- Given instruction A: Edit the passage on Jean Gill's writing decades by giving it again, starting with "Cover and sample" and going on through "I was silenced.", with "melodrama" replaced by "adventure story".
- Given instruction B: Resume the passage below on Jean Gill's writing decades, carrying it on after its last line.

- Source text:

Cover and sample page (below) from
Jill’s Stables : a novel by 11 year-old
Jean Gill (then Jean Taylor)

Decade 2: from dazzling success to the end of writing dreams at university. At age eleven, my purple prose ‘Storm at Sea’ was published in the school magazine and I also wrote my first novel, ‘Jill’s Stables’, a hand-illustrated melodrama in twelve chapters. Then teenage angst flowed from my Parker fountain pen into private notebooks until university taught me by example (lack of) that literature was not written by women. I was silenced.

Decade 3: my turbulent twenties and a job I loved, teaching English in the sort of Welsh Comprehensive School usually described as ‘bog-standard’. As a fan of wild wetlands and even wilder kids, I can tell you that no bog is standard. Personal highs and lows turned into poetry. I took inspiration from Stevie Smith and Colette.

1996 Jean Gill Headteacher and President of the
Old Boys’ Association
of Graig Comprehensive School
 (previously Llanelli Boys’ Grammar School)

- Stored records:
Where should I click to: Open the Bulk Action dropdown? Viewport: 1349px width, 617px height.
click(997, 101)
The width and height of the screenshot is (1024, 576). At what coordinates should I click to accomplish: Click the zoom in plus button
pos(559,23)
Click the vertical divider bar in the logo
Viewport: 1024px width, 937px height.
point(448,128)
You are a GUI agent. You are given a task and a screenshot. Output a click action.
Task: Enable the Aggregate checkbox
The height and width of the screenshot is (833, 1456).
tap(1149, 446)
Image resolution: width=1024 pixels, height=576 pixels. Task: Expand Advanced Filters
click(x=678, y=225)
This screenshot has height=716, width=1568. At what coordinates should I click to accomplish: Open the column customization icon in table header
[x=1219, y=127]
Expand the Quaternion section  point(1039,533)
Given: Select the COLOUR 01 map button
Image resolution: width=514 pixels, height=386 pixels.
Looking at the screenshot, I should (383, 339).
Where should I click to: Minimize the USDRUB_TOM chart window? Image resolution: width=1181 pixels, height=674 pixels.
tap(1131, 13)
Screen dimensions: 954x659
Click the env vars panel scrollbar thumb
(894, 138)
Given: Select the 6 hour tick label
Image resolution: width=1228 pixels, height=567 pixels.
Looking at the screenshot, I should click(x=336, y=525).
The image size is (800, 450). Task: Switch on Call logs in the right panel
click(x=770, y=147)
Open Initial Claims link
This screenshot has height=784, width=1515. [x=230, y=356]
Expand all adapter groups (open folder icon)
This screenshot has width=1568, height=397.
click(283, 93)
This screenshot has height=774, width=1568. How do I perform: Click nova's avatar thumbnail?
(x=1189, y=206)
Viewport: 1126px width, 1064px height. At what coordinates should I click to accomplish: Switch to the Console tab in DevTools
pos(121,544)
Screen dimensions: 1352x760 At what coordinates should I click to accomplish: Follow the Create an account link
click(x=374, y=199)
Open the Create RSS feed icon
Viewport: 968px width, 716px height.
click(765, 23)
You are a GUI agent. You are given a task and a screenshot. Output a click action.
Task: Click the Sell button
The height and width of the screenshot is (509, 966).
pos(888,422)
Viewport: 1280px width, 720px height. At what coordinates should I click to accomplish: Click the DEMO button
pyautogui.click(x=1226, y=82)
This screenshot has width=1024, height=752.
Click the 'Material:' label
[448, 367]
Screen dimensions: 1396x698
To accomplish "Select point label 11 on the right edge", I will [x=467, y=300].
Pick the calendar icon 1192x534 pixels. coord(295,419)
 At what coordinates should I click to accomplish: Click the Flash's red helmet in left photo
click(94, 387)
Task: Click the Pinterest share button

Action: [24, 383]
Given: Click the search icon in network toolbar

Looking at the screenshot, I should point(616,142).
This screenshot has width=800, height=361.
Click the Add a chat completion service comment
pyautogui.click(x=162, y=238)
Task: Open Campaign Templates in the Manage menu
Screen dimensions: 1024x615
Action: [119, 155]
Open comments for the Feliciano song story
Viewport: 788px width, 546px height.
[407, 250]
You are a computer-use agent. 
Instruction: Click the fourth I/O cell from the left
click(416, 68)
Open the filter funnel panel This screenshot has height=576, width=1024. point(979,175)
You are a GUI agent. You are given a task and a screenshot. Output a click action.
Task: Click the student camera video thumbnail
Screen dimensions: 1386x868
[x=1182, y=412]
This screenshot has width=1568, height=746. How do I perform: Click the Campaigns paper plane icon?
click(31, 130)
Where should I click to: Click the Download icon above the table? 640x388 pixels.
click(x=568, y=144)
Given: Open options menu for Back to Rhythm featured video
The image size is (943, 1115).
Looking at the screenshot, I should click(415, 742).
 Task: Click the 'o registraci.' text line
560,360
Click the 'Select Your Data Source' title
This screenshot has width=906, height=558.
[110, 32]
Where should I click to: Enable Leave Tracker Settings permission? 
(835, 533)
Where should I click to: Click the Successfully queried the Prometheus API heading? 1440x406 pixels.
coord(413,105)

- Task output A:
Cover and sample page (below) from
Jill’s Stables : a novel by 11 year-old
Jean Gill (then Jean Taylor)

Decade 2: from dazzling success to the end of writing dreams at university. At age eleven, my purple prose ‘Storm at Sea’ was published in the school magazine and I also wrote my first novel, ‘Jill’s Stables’, a hand-illustrated adventure story in twelve chapters. Then teenage angst flowed from my Parker fountain pen into private notebooks until university taught me by example (lack of) that literature was not written by women. I was silenced.

- Task output B:
Decade 4: the ‘go for it’ years. I read my work at a ‘Poems and Pints’ evening in Pembroke and was invited by the two men organising it to join them as West of Whitland Poets. Teachers by day and rock stars by night, in libraries, festivals and schools (not our own institutions, where we were still ‘Sir’ and ‘Miss’). My poems were published in many journals and 1988 saw my first book go public: ‘With Double Blade’ (The National Poetry Foundation). I did not sell millions but I did start calling myself a poet.

Decade 5: At 40, I gave up sugar in hot drinks, I became the first woman comprehensive school Headteacher in my Welsh County, Dyfed, and I wrote my first novel. Giving up sugar was the hardest of those achievements. I wrote more books. I became English and Literacy Advisor for 3-19 year-olds in Neath Port Talbot, a county with 83 schools and no bookshop.

Four books published, another three written and a drawer full of hundreds of rejections. Each new genre meant starting again to find a publisher and rejections were a painful education in professional courtesy (lack of) and years passing. But the books insisted on being written and my man had reached retirement age so I gave up my consultancy work and we moved from rainy Wales to sunny Provence (material for my memoir ‘How Blue is My Valley’).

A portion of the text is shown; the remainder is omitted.